Gli investitori in Cina sembrano cominciare a percepire un maggiore rischio di credito dovuto alla crisi immobiliare. Secondo i dati della Bank of America, il numero degli intervistati preoccupati per il settore immobiliare del colosso asiatico è aumentato a settembre, raggiungendo il 33%, il doppio rispetto al mese precedente, e ritengono che la crisi immobiliare cinesi rappresenti il principale rischio per l'economia globale.
Lo sviluppatore cinese Evergrande, che ha annunciato il suo fallimento negli Stati Uniti in agosto, lotta contro la crisi finanziaria da due decenni, anche se la sua situazione è peggiorata negli ultimi mesi. Più recente è la crisi di Country Garden, che quest'estate ha sospeso sine die le negoziazioni di 11 delle sue obbligazioni onshore e ha annunciato perdite per oltre 6,1 miliardi di euro fino a giugno.
Ora, con l’economia in rallentamento e i prezzi delle case in calo, i proprietari di case non investono in seconde o terze case. Inoltre, Country Garden ha diversi progetti incompiuti in città più piccole dove gli investitori acquistano ancora meno case.
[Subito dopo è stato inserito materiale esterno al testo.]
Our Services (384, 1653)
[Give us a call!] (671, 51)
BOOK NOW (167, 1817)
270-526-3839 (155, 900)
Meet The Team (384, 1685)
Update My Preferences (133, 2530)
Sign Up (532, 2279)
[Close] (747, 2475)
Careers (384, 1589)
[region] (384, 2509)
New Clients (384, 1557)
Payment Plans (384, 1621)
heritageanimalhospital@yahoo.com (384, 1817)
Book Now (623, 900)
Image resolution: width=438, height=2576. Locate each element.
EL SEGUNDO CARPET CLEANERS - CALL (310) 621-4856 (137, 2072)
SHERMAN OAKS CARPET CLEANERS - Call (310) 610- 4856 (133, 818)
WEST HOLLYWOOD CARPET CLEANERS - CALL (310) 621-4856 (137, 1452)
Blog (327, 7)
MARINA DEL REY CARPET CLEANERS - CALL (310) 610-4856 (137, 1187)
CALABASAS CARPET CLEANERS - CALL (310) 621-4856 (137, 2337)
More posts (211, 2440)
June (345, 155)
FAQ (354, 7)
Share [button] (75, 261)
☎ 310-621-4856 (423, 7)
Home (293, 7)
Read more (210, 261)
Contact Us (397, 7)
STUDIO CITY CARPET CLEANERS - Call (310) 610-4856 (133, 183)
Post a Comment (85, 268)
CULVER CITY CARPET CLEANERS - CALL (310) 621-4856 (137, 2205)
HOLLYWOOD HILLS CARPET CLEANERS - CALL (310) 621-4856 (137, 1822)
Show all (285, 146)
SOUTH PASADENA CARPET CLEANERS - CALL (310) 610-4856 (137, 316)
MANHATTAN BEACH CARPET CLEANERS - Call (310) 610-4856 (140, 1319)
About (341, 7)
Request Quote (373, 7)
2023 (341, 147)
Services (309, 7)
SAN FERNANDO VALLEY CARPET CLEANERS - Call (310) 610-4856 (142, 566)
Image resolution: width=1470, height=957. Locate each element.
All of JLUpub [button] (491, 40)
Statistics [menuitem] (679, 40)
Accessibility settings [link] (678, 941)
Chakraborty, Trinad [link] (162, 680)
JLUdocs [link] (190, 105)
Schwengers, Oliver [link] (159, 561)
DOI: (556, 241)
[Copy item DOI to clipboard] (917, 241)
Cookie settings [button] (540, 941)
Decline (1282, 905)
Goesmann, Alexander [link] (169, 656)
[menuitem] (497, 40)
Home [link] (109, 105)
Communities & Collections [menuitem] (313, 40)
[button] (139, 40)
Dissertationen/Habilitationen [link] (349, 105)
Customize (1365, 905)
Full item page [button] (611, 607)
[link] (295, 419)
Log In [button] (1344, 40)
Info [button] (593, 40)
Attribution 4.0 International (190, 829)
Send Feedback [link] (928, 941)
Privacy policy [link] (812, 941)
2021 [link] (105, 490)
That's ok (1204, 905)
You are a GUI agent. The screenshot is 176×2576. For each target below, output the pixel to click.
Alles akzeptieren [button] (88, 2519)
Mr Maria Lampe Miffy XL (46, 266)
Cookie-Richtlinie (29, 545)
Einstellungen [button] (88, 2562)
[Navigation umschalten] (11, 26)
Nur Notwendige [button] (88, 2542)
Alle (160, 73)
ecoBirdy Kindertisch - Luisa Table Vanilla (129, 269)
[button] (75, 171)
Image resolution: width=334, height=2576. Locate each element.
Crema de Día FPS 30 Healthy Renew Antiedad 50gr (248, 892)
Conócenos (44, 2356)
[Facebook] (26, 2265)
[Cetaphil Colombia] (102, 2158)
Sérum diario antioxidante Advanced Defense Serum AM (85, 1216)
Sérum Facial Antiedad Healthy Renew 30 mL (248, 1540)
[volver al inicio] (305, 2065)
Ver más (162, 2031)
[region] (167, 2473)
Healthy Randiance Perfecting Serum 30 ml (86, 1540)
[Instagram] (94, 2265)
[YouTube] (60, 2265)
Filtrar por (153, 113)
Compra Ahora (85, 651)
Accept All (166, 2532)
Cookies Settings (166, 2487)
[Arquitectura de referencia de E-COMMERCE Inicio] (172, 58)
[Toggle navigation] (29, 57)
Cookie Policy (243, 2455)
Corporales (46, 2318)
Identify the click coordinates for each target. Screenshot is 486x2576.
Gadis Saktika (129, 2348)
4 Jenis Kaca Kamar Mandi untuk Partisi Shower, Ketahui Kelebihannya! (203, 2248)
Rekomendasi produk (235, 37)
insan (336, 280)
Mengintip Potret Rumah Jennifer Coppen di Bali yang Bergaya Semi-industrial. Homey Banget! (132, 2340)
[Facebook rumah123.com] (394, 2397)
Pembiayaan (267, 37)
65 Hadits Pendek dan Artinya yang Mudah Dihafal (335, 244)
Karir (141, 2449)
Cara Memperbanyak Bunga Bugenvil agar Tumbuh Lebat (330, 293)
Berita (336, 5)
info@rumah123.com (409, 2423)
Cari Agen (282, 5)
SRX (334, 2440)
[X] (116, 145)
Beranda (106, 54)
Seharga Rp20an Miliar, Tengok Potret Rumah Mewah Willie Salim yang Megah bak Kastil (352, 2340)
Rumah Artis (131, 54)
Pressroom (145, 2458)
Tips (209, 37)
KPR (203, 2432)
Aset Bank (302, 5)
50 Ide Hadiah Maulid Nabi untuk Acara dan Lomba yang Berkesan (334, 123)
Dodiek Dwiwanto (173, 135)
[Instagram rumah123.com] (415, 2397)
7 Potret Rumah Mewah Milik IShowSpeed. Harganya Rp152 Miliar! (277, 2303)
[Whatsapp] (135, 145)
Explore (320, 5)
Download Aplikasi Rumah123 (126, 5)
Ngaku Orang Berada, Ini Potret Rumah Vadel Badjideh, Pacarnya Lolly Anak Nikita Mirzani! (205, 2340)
Entrambi i giganti immobiliari hanno anche la loro controparte Sunac, che questa settimana ha presentato istanza di protezione dal fallimento ai sensi del capitolo 15 della legge fallimentare americana davanti a un tribunale di New York, mentre conclude la ristrutturazione del suo debito all'estero. Il gruppo immobiliare gode di un ampio sostegno da parte dei suoi creditori per ristrutturare il suo debito offshore, che supera i 9.000 milioni di euro, e che comporta, tra le altre cose, la cancellazione dei crediti.
Nel frattempo, un mese fa le autorità hanno varato diverse misure a sostegno del settore immobiliare, che hanno generato una certa ripresa dell'attività. Nonostante ciò, a Pechino, che ha mostrato una maggiore reazione agli stimoli del governo, le vendite di case già costruite sono diminuite del 35% rispetto a quanto registrato nel fine settimana successivo all'annuncio delle misure di allentamento degli interessi sui mutui. Così, le case di nuova costruzione hanno mostrato un andamento simile nella capitale.
Il calo degli stipendi rende la situazione difficile
Il calo dei salari della popolazione non sembra aiutare, con ribassi che raggiungono il 9% a Shanghai e il 6% a Pechino nel secondo trimestre dell'anno rispetto a quanto registrato nel 2022. Allo stesso modo, i cali dei salari sembrano andare di pari passo con una diminuzione dei bonus erogati ai dipendenti. Anche i posti di lavoro statali, che impiegano la grande maggioranza della classe media cinese, non sono immuni da questi cali.
Anche il settore delle aziende tecnologiche sta subendo le conseguenze del rallentamento dell’economia, così come il settore finanziario o bancario, che ha registrato tagli fino al 40%. Di fronte a questi dati poco ottimisti, il governo prevede una crescita economica del 5% entro il 2023.
A ciò si aggiunge un tasso di disoccupazione giovanile che superava il 20% quando la Cina decise di sospendere la pubblicazione dei dati in materia, un mese fa. La crisi ha generato un rallentamento dell’occupazione che non ha fatto altro che peggiorare questi dati, che implicano minori investimenti in beni e servizi da parte della popolazione. Queste previsioni frenerebbero le ambizioni del presidente del Paese, Xi Jinping, di far sì che questo settore sia il principale motore della ripresa economica cinese.